[Stored items]
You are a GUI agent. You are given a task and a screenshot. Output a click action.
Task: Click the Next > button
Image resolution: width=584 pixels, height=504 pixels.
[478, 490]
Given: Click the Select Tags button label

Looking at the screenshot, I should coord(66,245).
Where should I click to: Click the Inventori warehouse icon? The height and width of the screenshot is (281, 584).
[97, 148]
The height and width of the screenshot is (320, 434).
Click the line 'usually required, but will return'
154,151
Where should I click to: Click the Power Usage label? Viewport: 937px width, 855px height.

---

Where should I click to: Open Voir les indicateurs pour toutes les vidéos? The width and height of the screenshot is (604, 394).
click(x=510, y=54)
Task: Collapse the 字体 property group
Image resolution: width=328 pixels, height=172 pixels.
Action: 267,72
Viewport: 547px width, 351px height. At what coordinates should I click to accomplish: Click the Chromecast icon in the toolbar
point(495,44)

**TASK GOAL:**
Please write out, exactly as they appear above, only the lines in the stretch from the line with "You are a GUI" through the line with "Where should I click to: Click the Power".

**TASK RESPONSE:**
You are a GUI agent. You are given a task and a screenshot. Output a click action.
Task: Click the Next > button
Image resolution: width=584 pixels, height=504 pixels.
[478, 490]
Given: Click the Select Tags button label

Looking at the screenshot, I should coord(66,245).
Where should I click to: Click the Inventori warehouse icon? The height and width of the screenshot is (281, 584).
[97, 148]
The height and width of the screenshot is (320, 434).
Click the line 'usually required, but will return'
154,151
Where should I click to: Click the Power Usage label? Viewport: 937px width, 855px height.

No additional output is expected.